Il sacerdote è intervenuto per la Giornata mondiale del malato [...]. Afferma di essere molto ispirato da papa Francesco, che nel suo messaggio per questa ricorrenza “ha detto che le cure sanitarie sono un diritto di tutti, non un privilegio di pochi. Condivido la sua visione sulle cure mediche come parte della missione della Chiesa”.
 
L’ospedale, afferma p. Biju, “è fondato sull’esempio di Madre Teresa, che in India ha portato ad una trasformazione fisica e spirituale di tante persone. La struttura lavora con le comunità rurali, curando i malati e fornendo un servizio altruista, senza alcun ricavo economico. Le nostre attività sono rivolte al benessere olistico dell’umanità: fisico, cognitivo e spirituale”.
 
Secondo il direttore, la missione della struttura ospedaliera “è servire l’umanità sofferente su base volontaria e in modo particolare i poveri. L’area è abitata soprattutto da indù. Gli abitanti sono indigenti e analfabeti e l’80% di essi vive al di sotto della soglia di povertà”. Le condizioni sanitarie sono critiche “a causa della mancanza di strutture mediche e delle scarse condizioni igieniche, che favoriscono la trasmissione di malattie”.
 
“Il nostro lavoro – continua – si concentra in modo principale in favore delle donne e delle ragazze. La loro salute peggiora ogni giorno che passa, perché la maggior parte è impiegata nell’allevamento degli animali e nell’agricoltura. Lavorano senza pausa, persino nelle stagioni più rigide.
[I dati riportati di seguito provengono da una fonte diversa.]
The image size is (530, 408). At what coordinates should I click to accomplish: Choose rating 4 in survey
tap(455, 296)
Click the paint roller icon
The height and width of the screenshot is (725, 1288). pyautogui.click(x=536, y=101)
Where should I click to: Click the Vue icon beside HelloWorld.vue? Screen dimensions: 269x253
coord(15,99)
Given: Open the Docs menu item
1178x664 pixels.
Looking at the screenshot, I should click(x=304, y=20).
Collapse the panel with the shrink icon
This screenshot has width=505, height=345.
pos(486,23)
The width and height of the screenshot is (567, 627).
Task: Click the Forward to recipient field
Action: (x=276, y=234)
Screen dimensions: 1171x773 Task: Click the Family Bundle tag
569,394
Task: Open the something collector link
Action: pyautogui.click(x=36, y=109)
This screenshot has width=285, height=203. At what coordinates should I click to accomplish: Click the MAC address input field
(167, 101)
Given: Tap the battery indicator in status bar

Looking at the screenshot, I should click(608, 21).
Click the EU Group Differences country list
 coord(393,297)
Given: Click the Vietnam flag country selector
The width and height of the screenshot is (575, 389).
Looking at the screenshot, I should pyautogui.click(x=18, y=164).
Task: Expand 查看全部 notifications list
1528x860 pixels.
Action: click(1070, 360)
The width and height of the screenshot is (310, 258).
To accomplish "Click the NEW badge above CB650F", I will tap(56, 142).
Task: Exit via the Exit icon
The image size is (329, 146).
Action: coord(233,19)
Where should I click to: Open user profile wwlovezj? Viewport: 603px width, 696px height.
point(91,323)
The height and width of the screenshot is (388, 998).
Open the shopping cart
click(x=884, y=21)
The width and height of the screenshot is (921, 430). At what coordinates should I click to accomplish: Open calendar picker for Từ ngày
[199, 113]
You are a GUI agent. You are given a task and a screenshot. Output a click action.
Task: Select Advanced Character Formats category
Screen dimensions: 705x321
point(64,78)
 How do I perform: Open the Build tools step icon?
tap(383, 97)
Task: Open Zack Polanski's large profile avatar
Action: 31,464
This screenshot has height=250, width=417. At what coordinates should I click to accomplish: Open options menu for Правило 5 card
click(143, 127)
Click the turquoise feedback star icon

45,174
Il personale tratta casi di tubercolosi, aborti spontanei, tifo e infezioni di vario tipo.
 
Abbiamo anche una dottoressa specializzata nel trattamento delle infezioni dei genitali femminili. Le suore che lavorano con noi servono le popolazioni rurali tutti i giorni, raggiungono i villaggi più remoti e diffondono il messaggio di amore attraverso il loro servizio”.
 
P. Biju è anche direttore del Manav Vikas Seva Sangh. Fondato 27 anni fa, è il braccio ufficiale della diocesi di Sagar e si occupa di migliorare le condizioni della società. L’associazione, conclude, “è presente in 286 villaggi e sviluppa vari progetti, quali: beni di sussistenza, sostegno alle donne, salute e igiene, educazione informale, buone governanti, agricoltura sostenibile, diritti dei bambini, gestione delle risorse naturali”.